GIVEN PASSAGE:

++++++++++

Content warning: This post contains details of miscarriage some readers may find triggering.
Is this what grief feels like?
My husband and I were trying to get pregnant for a year.
I had pleaded with my GP throughout this period for a referral to an OB/GYN. Finally, she relented. I had had an incidental finding of polycystic ovaries years earlier but had not yet been diagnosed with polycystic ovarian syndrome (PCOS), which affects ovulation. My periods were inconsistent and stretched far apart. Seven, eight, nine week cycles. The waiting. It nearly killed me.
I relaxed. My appointment was approaching. I doubted I was even ovulating. We had sex purely for us. For fun. I went to see my obstetrician. There was something in my uterus, maybe a cyst. Maybe something more sinister. I was sent for more detailed scans and blood tests.
That night, I received a phone call from my obstetrician. “Emma, I have great news. You are actually two weeks pregnant!” That thing in my uterus, it was a baby. Our baby.
We went along to our 10 week scan. It showed that I had experienced a missed miscarriage at seven weeks. Surgery the following day showed previously undiagnosed endometriosis and adenomyosis in conjunction with the PCOS.
My husband and I took a week off work together. We pulled a mattress into our lounge room and lay around. PJs all day, snuggling, eating, talking, being silent, watching trash TV. The stereotypical look of grief and mourning. We walked our dog. We held hands. We took time for ourselves.
We pulled ourselves back together and went back to work. It wasn’t easy. But we supported each other. We had incredible external support. We received gifts, food, thoughts, love and prayers from friends and family.
We talked about it. We shared with our wider circles. We were kind to ourselves. We slept. We exercised. We ate well. We weren’t too hard on ourselves. We allowed ourselves bad days. We treated ourselves. We did the daily grind. We did weekends away.
I sought professional help. For the miscarriage, for my questionable fertility but also for some other stressors in my life. I did my homework. I implemented my strategies.
I feel like we did grief right. If there is such a thing.
Why then, two months on, is my brain still not working? Why do I still feel withdrawn? Why does socialising exhaust me? Why am I now terrible at small talk? How can I forget how to spell? To speak? To make decisions? How do words evade me mid-sentence? Why don’t I feel anything? When will this numbness go away? When will my motivation return? When will I care again?

++++++++++

MATERIAL SHOWN:
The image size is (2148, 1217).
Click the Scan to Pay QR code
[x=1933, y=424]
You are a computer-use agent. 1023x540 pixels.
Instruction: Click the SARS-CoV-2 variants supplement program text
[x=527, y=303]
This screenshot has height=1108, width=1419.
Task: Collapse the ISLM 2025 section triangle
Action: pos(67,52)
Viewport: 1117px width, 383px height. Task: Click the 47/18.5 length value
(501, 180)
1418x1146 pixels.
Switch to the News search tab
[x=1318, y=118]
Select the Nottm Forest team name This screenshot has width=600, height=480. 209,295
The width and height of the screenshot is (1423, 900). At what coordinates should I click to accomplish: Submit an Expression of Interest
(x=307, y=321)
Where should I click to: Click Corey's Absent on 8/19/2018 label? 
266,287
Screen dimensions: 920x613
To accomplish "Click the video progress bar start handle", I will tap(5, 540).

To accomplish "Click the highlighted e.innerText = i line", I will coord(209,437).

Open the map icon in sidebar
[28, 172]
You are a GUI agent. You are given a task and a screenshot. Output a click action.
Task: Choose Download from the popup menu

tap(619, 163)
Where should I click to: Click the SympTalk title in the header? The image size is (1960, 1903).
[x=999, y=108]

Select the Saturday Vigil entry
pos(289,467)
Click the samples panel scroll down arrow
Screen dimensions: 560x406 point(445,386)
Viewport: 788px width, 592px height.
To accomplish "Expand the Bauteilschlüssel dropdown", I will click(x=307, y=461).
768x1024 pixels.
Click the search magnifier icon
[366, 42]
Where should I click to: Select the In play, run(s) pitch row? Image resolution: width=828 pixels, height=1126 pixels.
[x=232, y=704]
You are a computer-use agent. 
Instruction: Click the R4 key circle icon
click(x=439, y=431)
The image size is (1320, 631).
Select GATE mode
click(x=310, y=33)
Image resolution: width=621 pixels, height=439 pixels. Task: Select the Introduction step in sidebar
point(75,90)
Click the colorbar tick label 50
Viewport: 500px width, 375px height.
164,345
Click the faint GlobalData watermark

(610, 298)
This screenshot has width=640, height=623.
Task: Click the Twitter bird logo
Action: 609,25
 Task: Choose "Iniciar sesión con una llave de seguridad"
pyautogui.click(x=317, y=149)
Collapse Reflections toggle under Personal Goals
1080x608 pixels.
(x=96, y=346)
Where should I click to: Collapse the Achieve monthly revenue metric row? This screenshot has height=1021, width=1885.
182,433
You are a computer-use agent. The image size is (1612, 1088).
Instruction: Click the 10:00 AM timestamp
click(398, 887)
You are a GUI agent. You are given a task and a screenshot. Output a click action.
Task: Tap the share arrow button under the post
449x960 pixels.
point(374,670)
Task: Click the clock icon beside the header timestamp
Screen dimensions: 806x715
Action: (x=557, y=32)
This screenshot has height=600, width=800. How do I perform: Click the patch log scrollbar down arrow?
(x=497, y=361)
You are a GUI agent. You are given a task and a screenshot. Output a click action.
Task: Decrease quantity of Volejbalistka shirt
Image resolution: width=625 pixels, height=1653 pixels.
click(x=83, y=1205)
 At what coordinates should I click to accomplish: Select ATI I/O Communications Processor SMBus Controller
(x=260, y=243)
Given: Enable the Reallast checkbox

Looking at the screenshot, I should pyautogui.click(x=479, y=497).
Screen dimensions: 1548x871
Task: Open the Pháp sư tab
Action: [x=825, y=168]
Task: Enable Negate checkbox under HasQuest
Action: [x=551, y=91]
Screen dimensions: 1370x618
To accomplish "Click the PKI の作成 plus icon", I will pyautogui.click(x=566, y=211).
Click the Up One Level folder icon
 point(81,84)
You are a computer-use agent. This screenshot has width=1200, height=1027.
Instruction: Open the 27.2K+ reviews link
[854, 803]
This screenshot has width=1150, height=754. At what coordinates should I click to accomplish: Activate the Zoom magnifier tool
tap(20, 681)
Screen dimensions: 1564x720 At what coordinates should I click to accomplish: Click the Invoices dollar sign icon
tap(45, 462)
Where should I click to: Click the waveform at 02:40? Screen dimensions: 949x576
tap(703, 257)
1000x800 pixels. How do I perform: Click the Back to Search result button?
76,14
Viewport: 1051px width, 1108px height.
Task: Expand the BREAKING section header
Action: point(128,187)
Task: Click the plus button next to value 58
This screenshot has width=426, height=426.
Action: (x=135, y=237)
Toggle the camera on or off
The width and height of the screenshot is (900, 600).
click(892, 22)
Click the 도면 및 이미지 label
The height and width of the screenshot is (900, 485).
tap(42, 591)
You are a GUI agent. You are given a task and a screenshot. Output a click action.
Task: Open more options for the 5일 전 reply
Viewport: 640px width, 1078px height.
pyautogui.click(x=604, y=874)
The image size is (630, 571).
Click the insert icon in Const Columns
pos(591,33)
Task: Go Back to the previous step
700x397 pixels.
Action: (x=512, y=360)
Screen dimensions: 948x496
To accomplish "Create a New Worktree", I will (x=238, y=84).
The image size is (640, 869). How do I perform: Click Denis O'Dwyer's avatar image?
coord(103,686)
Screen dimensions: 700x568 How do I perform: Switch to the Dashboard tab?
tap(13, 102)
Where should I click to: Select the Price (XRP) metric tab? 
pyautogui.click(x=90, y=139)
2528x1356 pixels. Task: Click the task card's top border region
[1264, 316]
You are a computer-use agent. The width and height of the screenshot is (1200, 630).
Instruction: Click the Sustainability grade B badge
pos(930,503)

++++++++++

WHAT YOU NEED TO DO:
1. In the grief post, at how many weeks had the missed miscarriage happened?
2. Reproduce the stretch of the grief post from "We went along" through "time for ourselves.".
You can set the items aside; they aren't needed here.

ANSWERS GIVEN:
1. At seven weeks.

2.
We went along to our 10 week scan. It showed that I had experienced a missed miscarriage at seven weeks. Surgery the following day showed previously undiagnosed endometriosis and adenomyosis in conjunction with the PCOS.
My husband and I took a week off work together. We pulled a mattress into our lounge room and lay around. PJs all day, snuggling, eating, talking, being silent, watching trash TV. The stereotypical look of grief and mourning. We walked our dog. We held hands. We took time for ourselves.